[START]

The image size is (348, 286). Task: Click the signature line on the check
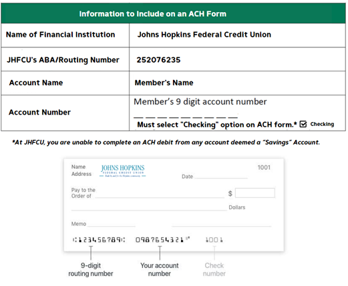222,226
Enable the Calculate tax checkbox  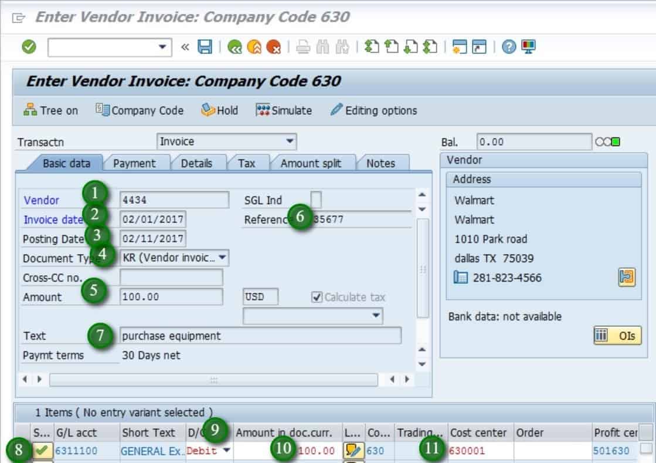pyautogui.click(x=317, y=296)
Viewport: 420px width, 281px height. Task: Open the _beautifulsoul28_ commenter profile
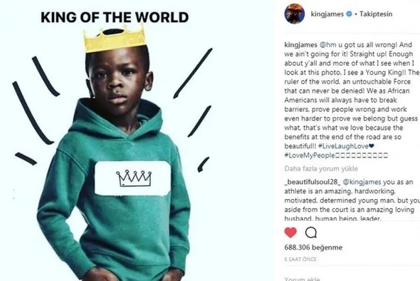coord(312,182)
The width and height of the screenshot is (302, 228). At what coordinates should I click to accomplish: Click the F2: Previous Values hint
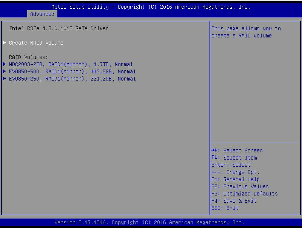click(x=240, y=186)
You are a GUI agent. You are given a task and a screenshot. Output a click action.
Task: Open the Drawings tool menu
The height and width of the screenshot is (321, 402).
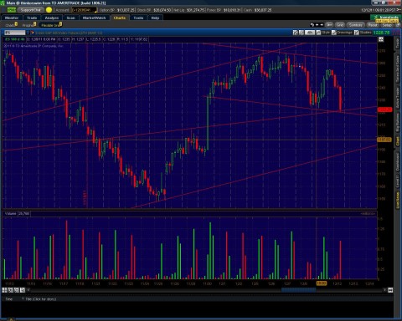tap(342, 33)
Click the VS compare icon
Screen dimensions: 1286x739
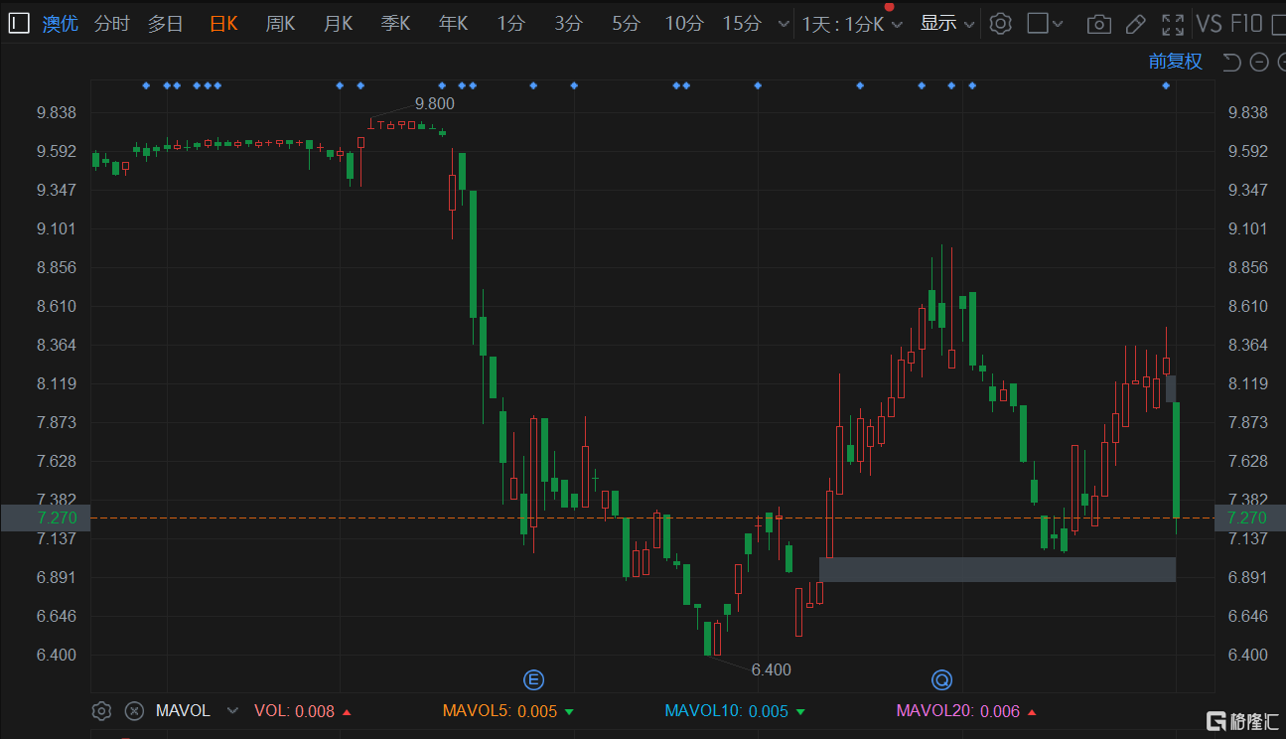[1209, 24]
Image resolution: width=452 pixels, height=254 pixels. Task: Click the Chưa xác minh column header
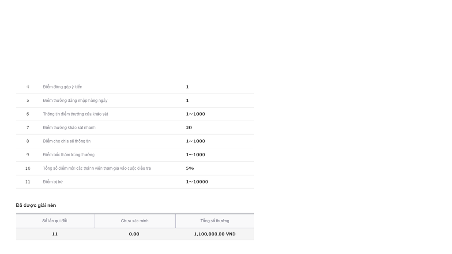point(135,221)
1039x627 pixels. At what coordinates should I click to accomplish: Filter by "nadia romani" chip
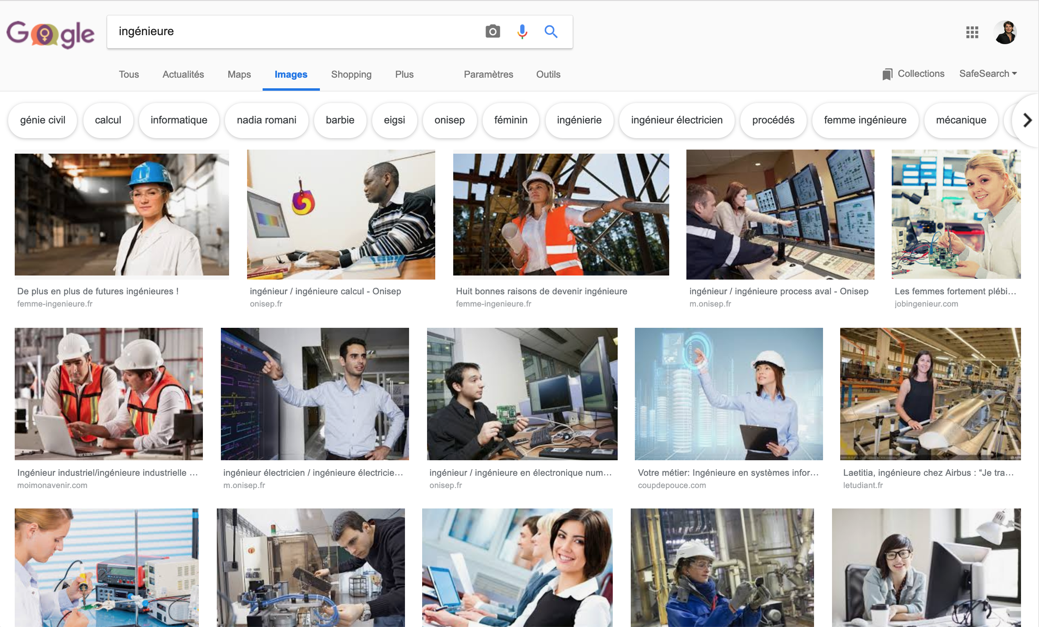266,120
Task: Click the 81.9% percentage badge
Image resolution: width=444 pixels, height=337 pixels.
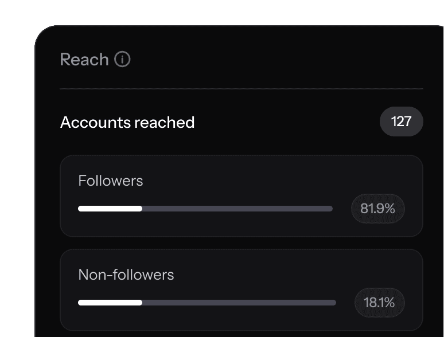Action: (x=377, y=209)
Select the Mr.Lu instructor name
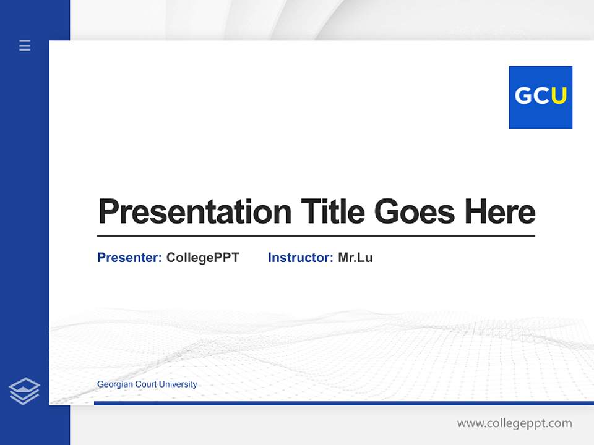 click(x=355, y=258)
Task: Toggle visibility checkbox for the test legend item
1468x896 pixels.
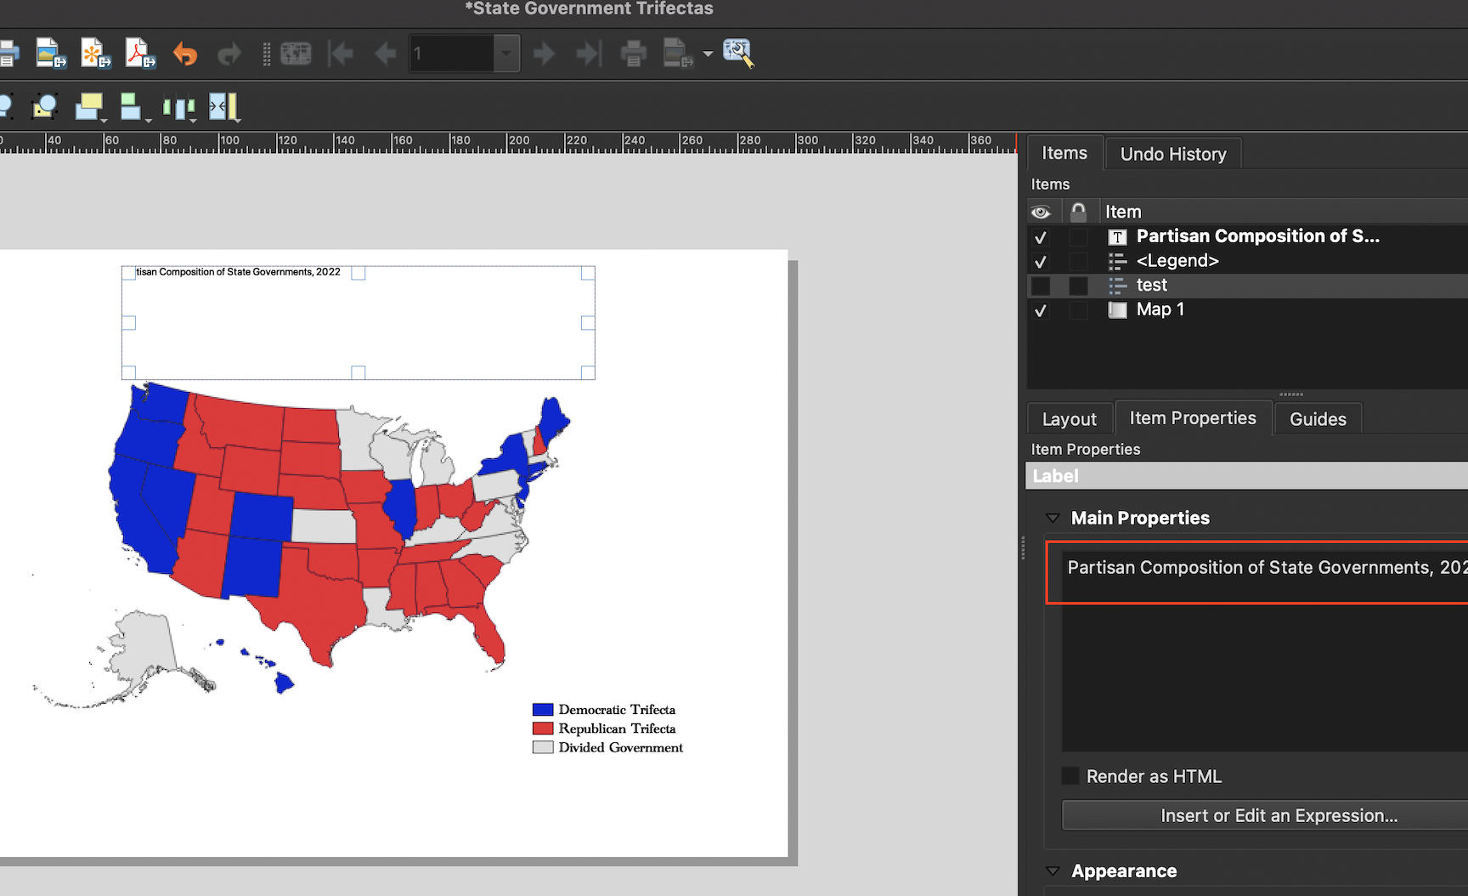Action: (1040, 286)
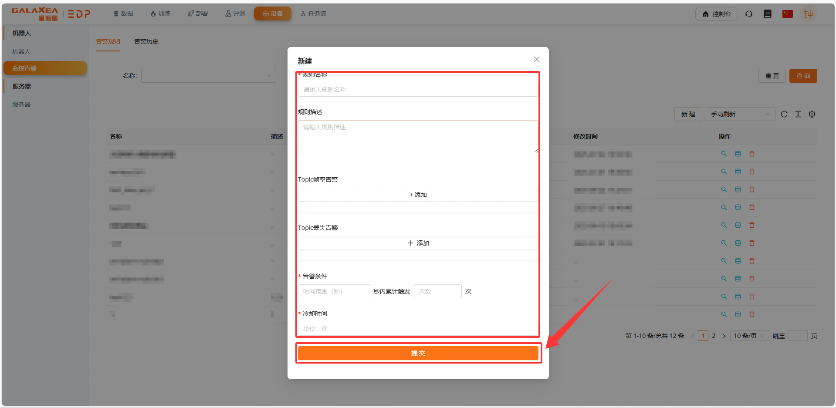Click the 规则名称 input field
This screenshot has height=408, width=836.
click(418, 90)
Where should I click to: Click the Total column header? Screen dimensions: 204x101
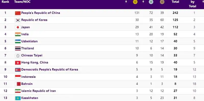point(175,2)
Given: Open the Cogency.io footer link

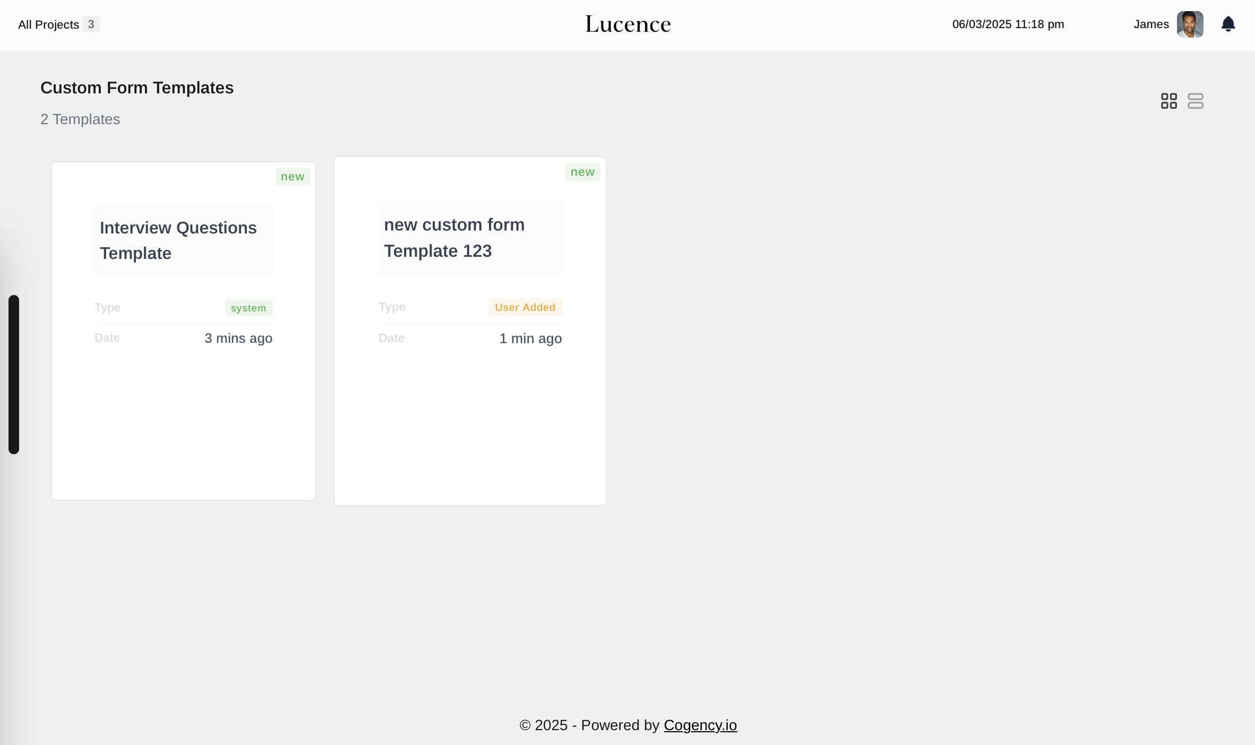Looking at the screenshot, I should click(x=700, y=725).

[END]

DIRECTIONS FOR THIS TASK. Can you put the data above, the stretch from the line containing "Task: Toggle visibility" through the line containing "point(175,2)", into a JSON list of strings with one string per line, no blank lines, and the pictures left out?

WRITTEN RESPONSE.
[
  "Task: Toggle visibility checkbox for the test legend item",
  "1468x896 pixels.",
  "Action: (1040, 286)",
  "Click the 规则名称 input field",
  "This screenshot has height=408, width=836.",
  "click(418, 90)",
  "Where should I click to: Click the Total column header? Screen dimensions: 204x101",
  "point(175,2)"
]